Congratulations to Jasdeep Basra, Pascal Issa, Aldo Lagrutta, and Stephanie Perkins on being named the winners of the Spring 2020 Lily L. Chang Award for their “That’s A Hard Pass” capstone project. With support from CLTC, the research team aimed to build a usable, private and secure cloud based password manager using emerging technology. “Passwords have been the main method of authentication for a long time, but they have also been proven to be a massive weak point within authentication,” the researchers wrote in a proposal for their project. Together they created “security made tangible” with Hard Pass, a hardware token that acts as an authentication key.

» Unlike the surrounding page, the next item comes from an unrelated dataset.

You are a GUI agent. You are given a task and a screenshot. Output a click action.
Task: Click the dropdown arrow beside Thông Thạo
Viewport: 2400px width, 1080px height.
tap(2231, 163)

The researchers describe a high-level overview of their cloud architecture:
“Our deliverable is a Hardware-based YubiKey to access websites using a physical tap and pin. We are using FIDO2 (WebAUTHN for CTAP2) to allow users to sign-up and login without a password to web based forms. Registration to our service leads to generating an asynchronous keypair that is transparent to the user. From there, we use the Yubikey and onboard public key for encryption of the data locally. The data is only transmitted after encryption. Lastly, we used the previously established private key on the Yubikey for decryption of the data locally. All key and extension actions are run client side. As such, data will be encrypted client side and transmitted as is, so there is no risk of data disclosure if our backend infrastructure is breached.”

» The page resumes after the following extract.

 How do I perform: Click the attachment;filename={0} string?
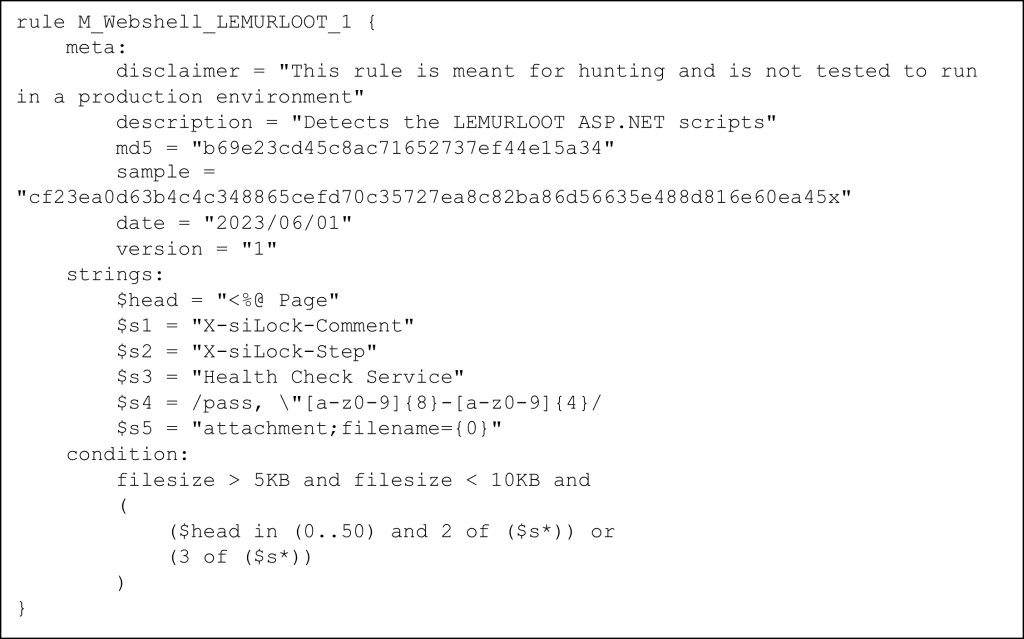346,429
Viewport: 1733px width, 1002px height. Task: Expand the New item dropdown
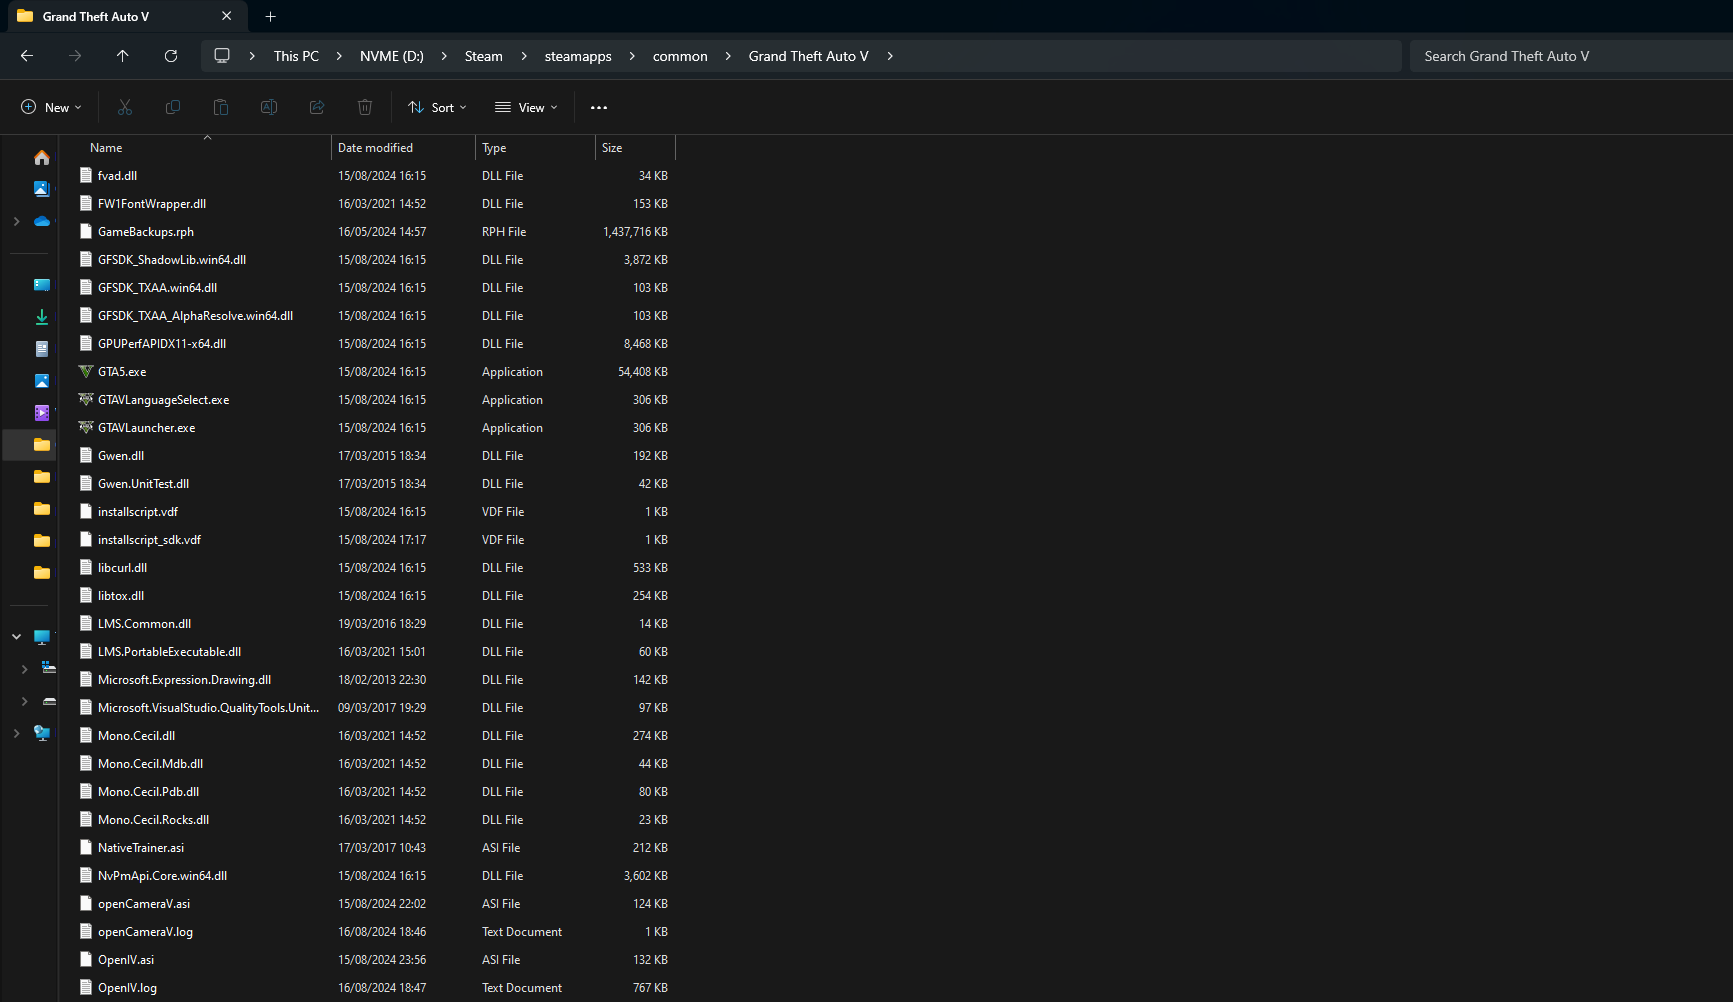click(51, 107)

Hard Pass allows users to :
- avoid reusing passwords
- avoid credential stuffing attacks by using their FIDO authentication mechanism as two-factor authentication (2FA)
- reduce risk from phishing and password attacks
- have a simple, convenient experience without additional time-consuming 2FA or SMS steps
In the table below, the team highlights Hard Pass’s key differentiators from other passwordless technologies already on the market, such as asynchronous encryption. “Hard Pass is different from other password managers because our solution has client side encryption and focuses on user privacy, usability, and security every step of the way,” said Steph Perkins.

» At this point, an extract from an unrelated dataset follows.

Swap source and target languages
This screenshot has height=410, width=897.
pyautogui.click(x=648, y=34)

CLTC asked the researchers to share any unexpected insights about cybersecurity that they learned during the course of their capstone project. To Jasdeep Basra, usability and functionality are key to gaining widespread market adoption and are just as important when introducing the most ‘secure’ solution. “Having global industry support is essential for security products to succeed,” Pascal Issa added. “Just because a product is the most secure does not mean it will be the most prevalent without tech industry adoption.”
Being recognized for the Lily L. Chang Award is a significant next step in these MICS students’ career in the cybersecurity field. “As I move up into leadership positions,” said Perkins, “[the MICS] program has prepared me well with a timeless approach to understanding every aspect of cybersecurity.” In reflecting on his time spent in the MICS program, Basra expressed thanks for the opportunity and everything that he learned. “I think the connections and contacts I made here will carry on and I hope to be able to take a more academic and systemic approach to cybersecurity rather than a purely practical approach.”